Ultimately, what helped Kenosha undergo a successful transformation was its location. Just like the manufacturing boom brought so many people and jobs to the city in the 1950s, so have recent industry trends done so at the turn of the century and up until today.
It’s the reason Kenosha is thriving now, when so many other factory towns that went through things like Kenosha did in the late 1980s never got back to prosperity.
“We did better here,” Collins said. “We did better here than most other places that have been through this. Not because of the terrific, the visionary, leadership of John Collins, but rather because of our location within the Chicago area.
“… People were moving here in droves from northern Illinois, and businesses moved here from northern Illinois, so we were able to maintain economic viability because of our proximity to the Chicago market.”
Travel and baseball
Following his tenure as County Executive, Collins did some consulting work and then went to work in Madison – still residing in Kenosha, however – for the Wisconsin Department of Workforce Development.
When Jim Doyle was elected governor in 2003, Collins was brought into Doyle’s administration, managing operations for the Wisconsin Department of Financial Institutions.
After eight years in that role, Collins retired, but as previously mentioned, that retirement has been in name only, because Collins is still plenty busy.
However, he still finds time to travel, and he’s specifically fond of Ireland. Collins said he’s been to Ireland four times in the last eight years, and he especially loves the western side of the “Emerald Isle.”
“The west of Ireland is just a magical place,” Collins said. “The Atlantic coast of Ireland tends to be smaller towns.”

PROMPT A:
Can you set down, word for word, the part of the Kenosha passage that opens with the words containing "It’s the reason" and closes with "the Chicago area."?
PROMPT B:
Would you resume the Kenosha passage from the point where it stops?

Stored data:

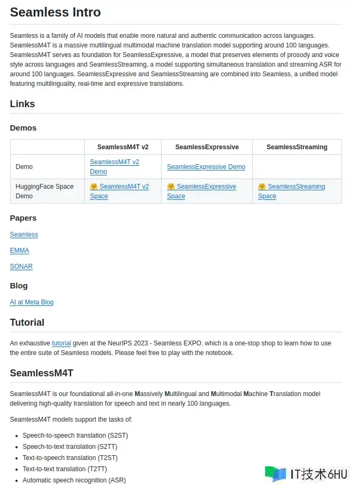The image size is (351, 484).
Task: Click the Papers section heading
Action: pyautogui.click(x=23, y=218)
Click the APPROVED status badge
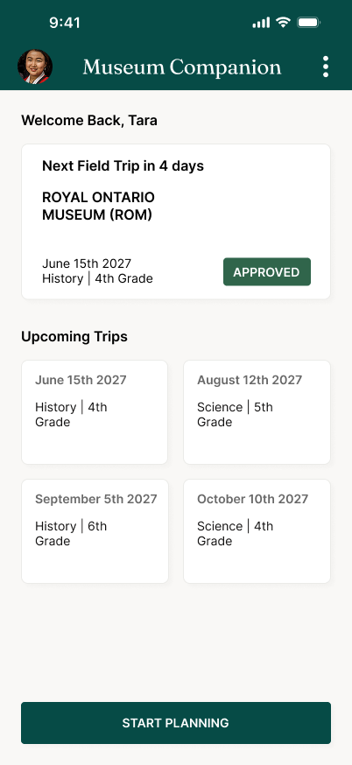 267,271
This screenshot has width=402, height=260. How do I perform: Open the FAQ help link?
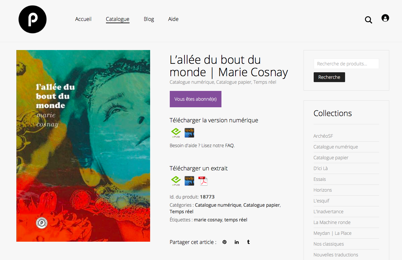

RESPONSE BOX A:
It’s the reason Kenosha is thriving now, when so many other factory towns that went through things like Kenosha did in the late 1980s never got back to prosperity.
“We did better here,” Collins said. “We did better here than most other places that have been through this. Not because of the terrific, the visionary, leadership of John Collins, but rather because of our location within the Chicago area.

RESPONSE BOX B:
Additionally, Collins and his wife have two children who both live in northern Illinois, within an hour’s drive of Kenosha. That means John and Gayle now have four grandchildren that keep them plenty busy, too.
And in addition to everything else he embodies about Kenosha and its spirit, Collins’ passion for baseball and his status as a big Chicago Cubs fan are also so reflective of Kenosha’s story.
Like so many of his generation, Collins would come home from school or various adolescent jobs in the summer and turn on WGN to catch a Cubs game. And his Cubs fandom actually started to develop before he even came to Kenosha, along the border with Michigan’s Upper Peninsula.
“I remember when we lived in northern Wisconsin, you could get two teams on the radio,” Collins recalled. “One of them was the Detroit Tigers and the other one was the Chicago Cubs.”
Though he says he doesn’t get to as many games as he used to, since he has so much going on these days, Collins absolutely loves getting down to Wrigley Field when he can. He also likes to take trips to Mesa, Ariz., each spring to catch the Cubs in spring training action.
“There was a point in time when my second home was Wrigleyville,” Collins said. “I spent a lot of time hanging out in the neighborhood there.”
One of the other great things about Kenosha, of course, is that baseball fans can either go down to Chicago or up to Milwaukee to feed their passion. Collins has gone to plenty of games in Milwaukee, too, both to see the Brewers and the Braves back in the 1950s and 1960s at old County Stadium, before they moved to Atlanta.
Collins recalled a yearly trip to County Stadium for a Cubs-Braves game that the Kenosha News would sponsor. One year, Collins was dispatched to the News to drop off the money and pick up the tickets for his group.
“The lady behind the counter said, ‘What side do you want to sit on?’” Collins said. “I said, ‘We’re sitting on the Cubs side.’”
The rich mix and tapestry of baseball fandom in Kenosha is, in fact, also a microcosm for the demographics of the city itself.
Through all the changes and transformations, of which John Collins knows and has lived so closely, Kenosha has always remained the same town at its core.
And Collins loves that.
“I like ‘Old Kenosha,’” he said. “I like the family connections that exist here that do not exist in many other communities. When I was in politics, I always joked – it’s so true – ‘Don’t say anything bad about somebody, because you’re probably talking to their cousin.’ All of that that goes on, I enjoy that a lot.
“I enjoy going to small, family-owned pubs and restaurants, (like) Union Park Tavern, those kinds of places. And just being with people from the community and participating in the community. It’s just great fun.”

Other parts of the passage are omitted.